**TO DO**
Please write out every entry below exactly, leaving out any pictures.

**Stored data entries**
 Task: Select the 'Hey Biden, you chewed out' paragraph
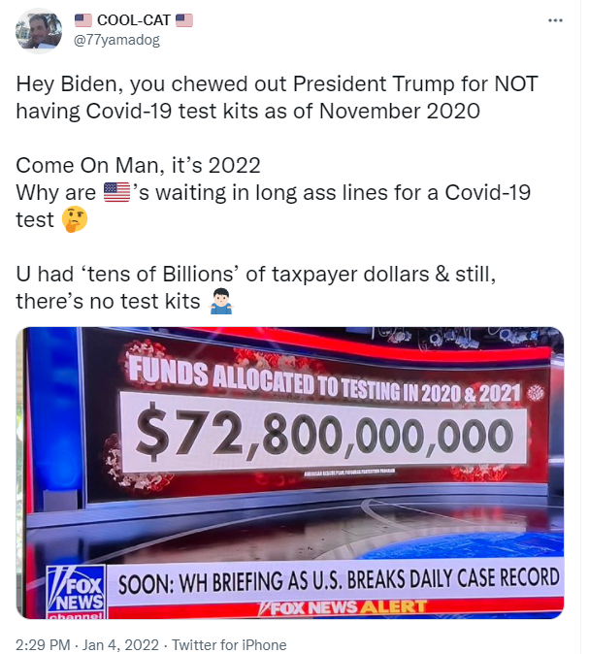point(277,98)
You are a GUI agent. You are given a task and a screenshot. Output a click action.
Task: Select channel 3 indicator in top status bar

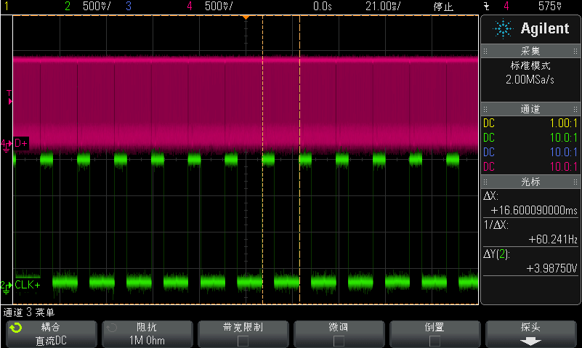pos(129,7)
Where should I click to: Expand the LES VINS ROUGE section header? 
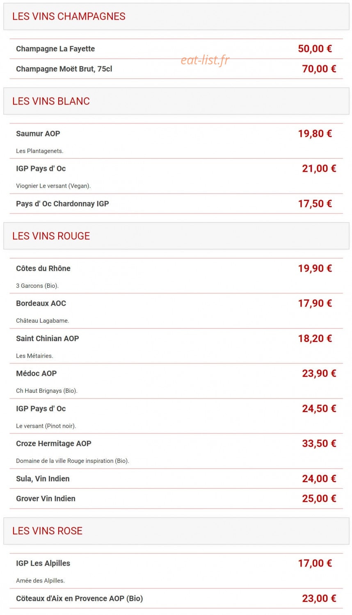(176, 236)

**TASK RESULT**
 Task: Select the 'Hey Biden, you chewed out' paragraph
point(277,98)
You are a GUI agent. You are given a task and a screenshot. Output a click action.
Task: Select channel 3 indicator in top status bar

pos(129,7)
Where should I click to: Expand the LES VINS ROUGE section header? 
(176, 236)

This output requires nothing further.